Abstract

5572 Background: Elderly women with ovarian cancer are often undertreated in comparison to best practice. The National Gynae-Oncology Registry (NGOR) is Australia’s first country-wide clinical quality registry (CQR) measuring compliance with optimal care defined by a set of clinical quality indicators (CQIs). Objectives: To assess compliance with a predefined set of CQIs for elderly women with newly diagnosed ovarian cancer aged > 75 compared to non-elderly women aged <75 years of age from the NGOR sites. Methods: All women with newly diagnosed ovarian cancer from May 2017 – July 2022 were eligible for inclusion. Data were collected from medical records and relevant hospital linked databases by expert data managers.

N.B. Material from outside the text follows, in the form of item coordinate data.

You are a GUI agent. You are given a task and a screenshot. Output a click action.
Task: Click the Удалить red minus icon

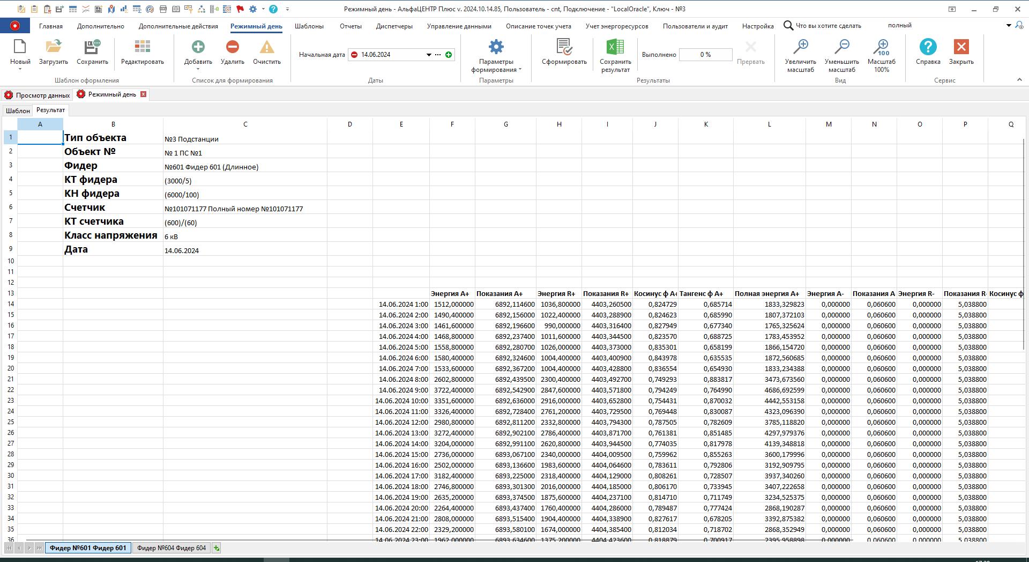233,48
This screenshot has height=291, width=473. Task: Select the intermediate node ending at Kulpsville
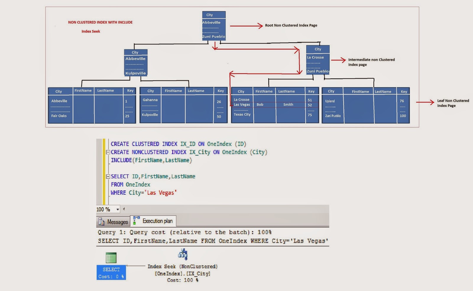pyautogui.click(x=135, y=62)
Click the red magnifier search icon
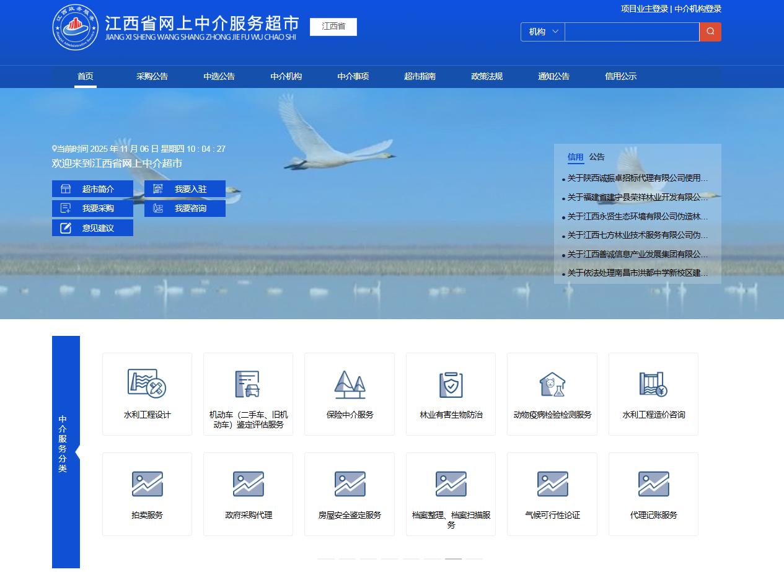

Results: A total of 1590 women were eligible for inclusion from 21 hospitals across 5 Australian states. The CQI data were subsequently aggregated and are summarised in the table. The proportion of elderly women receiving first-line chemotherapy with a platinum and taxane doublet was significantly lower compared to non-elderly (60% vs 89%, p < 0.001). The proportion of women with sub-optimally debulked or Stage IV cancer who received first-line chemotherapy with a platinum/taxane doublet and bevacizumab was significantly lower in elderly women compared to non-elderly (10% vs 30%, p < 0.001) . Enrolment in clinical trials or translational research was significantly lower in elderly women compared to non-elderly (13% vs 21%, p=0.002). The remaining CQIs showed no significant differences between the age groups. Conclusions: In this cohort, most measures of best practice were not significantly different between elderly and non-elderly women, with the exception of elderly women receiving less first line doublet chemotherapy, less doublet chemotherapy with bevacizumab in sub-optimally debulked or Stage IV cancer, and less likely to be enrolled in clinical trials or translational research. While these 3 CQIs represent a minority of the overall list of CQIs, such lack of compliance may result in significant differences in quality of life and overall survival for elderly women with ovarian cancer. Subsequent investigation is therefore warranted to confirm and explain these findings. [Table: see text]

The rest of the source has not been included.